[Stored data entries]
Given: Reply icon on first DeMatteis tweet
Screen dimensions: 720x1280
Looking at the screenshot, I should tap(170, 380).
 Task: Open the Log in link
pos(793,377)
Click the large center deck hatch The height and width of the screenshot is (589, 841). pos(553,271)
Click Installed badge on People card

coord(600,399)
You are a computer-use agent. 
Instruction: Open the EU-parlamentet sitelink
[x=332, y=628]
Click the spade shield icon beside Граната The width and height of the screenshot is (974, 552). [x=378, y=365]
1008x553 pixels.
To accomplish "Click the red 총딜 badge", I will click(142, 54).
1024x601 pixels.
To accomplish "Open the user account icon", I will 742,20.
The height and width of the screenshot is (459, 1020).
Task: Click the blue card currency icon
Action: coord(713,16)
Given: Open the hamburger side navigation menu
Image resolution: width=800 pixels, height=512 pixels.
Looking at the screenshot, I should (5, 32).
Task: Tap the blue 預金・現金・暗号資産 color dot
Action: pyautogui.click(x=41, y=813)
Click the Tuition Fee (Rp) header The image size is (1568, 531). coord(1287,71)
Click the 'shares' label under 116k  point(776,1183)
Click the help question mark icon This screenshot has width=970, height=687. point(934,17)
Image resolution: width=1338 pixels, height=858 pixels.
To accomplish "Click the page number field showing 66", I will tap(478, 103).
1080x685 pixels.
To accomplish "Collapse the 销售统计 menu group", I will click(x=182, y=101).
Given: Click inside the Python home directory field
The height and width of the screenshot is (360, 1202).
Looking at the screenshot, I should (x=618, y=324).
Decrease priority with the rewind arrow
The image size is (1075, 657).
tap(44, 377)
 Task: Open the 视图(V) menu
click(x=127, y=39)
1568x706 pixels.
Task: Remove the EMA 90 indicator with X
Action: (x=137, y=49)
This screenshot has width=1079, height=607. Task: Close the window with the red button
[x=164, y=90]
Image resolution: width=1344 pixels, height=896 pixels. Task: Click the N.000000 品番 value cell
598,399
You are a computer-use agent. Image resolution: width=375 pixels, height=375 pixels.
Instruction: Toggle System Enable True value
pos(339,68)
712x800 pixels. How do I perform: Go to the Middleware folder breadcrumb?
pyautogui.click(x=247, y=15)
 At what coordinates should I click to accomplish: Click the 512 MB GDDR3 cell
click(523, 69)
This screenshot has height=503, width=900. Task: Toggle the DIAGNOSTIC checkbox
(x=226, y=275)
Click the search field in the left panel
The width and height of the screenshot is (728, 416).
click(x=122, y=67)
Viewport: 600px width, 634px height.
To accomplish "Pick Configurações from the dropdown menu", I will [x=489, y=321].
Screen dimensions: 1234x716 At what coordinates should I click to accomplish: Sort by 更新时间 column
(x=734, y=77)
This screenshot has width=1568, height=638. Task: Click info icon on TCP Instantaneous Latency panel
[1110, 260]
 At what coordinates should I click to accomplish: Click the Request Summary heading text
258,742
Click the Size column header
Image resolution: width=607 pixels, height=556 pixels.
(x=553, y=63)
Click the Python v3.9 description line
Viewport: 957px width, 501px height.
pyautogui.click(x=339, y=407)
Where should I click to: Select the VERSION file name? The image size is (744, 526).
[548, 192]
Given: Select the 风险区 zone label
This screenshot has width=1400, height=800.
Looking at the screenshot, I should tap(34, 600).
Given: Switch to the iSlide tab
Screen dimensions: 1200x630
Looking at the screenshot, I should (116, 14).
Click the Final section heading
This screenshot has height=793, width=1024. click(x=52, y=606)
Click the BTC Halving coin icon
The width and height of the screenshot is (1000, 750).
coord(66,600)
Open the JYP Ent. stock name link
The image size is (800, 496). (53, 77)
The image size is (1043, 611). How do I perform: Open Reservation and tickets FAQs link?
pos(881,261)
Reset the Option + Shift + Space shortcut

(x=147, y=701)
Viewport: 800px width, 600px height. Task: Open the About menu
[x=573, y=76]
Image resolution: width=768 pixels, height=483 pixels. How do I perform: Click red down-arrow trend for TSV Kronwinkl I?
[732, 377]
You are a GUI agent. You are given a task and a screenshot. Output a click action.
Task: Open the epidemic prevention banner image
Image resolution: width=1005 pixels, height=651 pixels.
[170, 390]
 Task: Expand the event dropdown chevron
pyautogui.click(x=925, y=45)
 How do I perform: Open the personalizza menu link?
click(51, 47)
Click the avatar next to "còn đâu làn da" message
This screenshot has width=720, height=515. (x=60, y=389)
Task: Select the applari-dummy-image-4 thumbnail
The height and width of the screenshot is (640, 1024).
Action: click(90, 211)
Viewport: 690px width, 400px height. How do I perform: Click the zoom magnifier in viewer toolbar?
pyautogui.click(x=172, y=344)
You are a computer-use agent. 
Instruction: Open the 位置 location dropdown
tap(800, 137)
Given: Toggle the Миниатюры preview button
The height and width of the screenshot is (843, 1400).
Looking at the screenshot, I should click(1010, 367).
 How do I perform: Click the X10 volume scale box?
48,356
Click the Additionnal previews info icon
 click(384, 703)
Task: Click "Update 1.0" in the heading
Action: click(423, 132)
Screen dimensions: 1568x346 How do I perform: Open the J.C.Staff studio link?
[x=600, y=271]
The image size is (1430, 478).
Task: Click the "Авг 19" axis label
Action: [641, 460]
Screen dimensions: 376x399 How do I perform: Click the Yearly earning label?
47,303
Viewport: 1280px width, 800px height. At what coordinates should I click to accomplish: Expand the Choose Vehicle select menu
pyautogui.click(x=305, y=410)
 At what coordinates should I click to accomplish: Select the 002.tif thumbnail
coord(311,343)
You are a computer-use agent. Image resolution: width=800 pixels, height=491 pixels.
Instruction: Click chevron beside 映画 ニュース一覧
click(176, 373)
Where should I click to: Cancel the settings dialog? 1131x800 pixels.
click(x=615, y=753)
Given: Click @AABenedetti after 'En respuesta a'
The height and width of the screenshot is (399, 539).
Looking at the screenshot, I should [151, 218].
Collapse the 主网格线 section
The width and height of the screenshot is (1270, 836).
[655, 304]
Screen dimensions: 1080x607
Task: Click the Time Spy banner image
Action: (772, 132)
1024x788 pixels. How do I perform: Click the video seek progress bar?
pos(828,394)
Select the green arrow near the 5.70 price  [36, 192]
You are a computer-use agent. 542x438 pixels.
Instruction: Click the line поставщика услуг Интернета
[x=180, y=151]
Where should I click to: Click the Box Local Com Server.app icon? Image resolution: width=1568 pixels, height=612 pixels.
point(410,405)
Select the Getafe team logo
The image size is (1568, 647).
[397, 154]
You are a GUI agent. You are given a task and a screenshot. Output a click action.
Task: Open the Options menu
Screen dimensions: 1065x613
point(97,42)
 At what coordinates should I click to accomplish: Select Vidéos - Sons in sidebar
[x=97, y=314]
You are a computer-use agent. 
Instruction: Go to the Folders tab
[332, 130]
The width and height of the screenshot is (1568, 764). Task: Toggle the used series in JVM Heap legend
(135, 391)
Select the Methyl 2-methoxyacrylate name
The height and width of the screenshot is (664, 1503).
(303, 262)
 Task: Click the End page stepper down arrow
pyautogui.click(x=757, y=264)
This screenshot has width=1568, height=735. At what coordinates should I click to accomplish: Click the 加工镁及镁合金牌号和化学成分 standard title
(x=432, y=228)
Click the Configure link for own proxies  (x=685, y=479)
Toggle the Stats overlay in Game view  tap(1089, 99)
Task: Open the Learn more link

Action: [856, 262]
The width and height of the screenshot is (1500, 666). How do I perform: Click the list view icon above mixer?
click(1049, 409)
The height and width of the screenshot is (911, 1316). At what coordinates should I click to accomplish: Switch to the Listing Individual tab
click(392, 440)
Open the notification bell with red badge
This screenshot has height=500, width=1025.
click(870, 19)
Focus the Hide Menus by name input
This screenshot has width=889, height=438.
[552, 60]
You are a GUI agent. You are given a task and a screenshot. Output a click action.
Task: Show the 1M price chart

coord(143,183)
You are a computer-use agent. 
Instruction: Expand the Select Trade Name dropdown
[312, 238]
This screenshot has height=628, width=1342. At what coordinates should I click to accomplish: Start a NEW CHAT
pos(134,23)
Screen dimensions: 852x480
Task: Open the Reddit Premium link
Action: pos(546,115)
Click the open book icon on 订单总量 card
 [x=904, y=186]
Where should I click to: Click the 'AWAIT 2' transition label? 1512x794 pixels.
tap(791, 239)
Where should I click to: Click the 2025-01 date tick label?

→ **Description of the task**:
In the data above, find the line with "1008x553 pixels." and the line with "Given: Open the". Retype both, plus every line between them, exactly.

→ **Written answer**:
1008x553 pixels.
To accomplish "Click the red 총딜 badge", I will click(142, 54).
1024x601 pixels.
To accomplish "Open the user account icon", I will 742,20.
The height and width of the screenshot is (459, 1020).
Task: Click the blue card currency icon
Action: coord(713,16)
Given: Open the hamburger side navigation menu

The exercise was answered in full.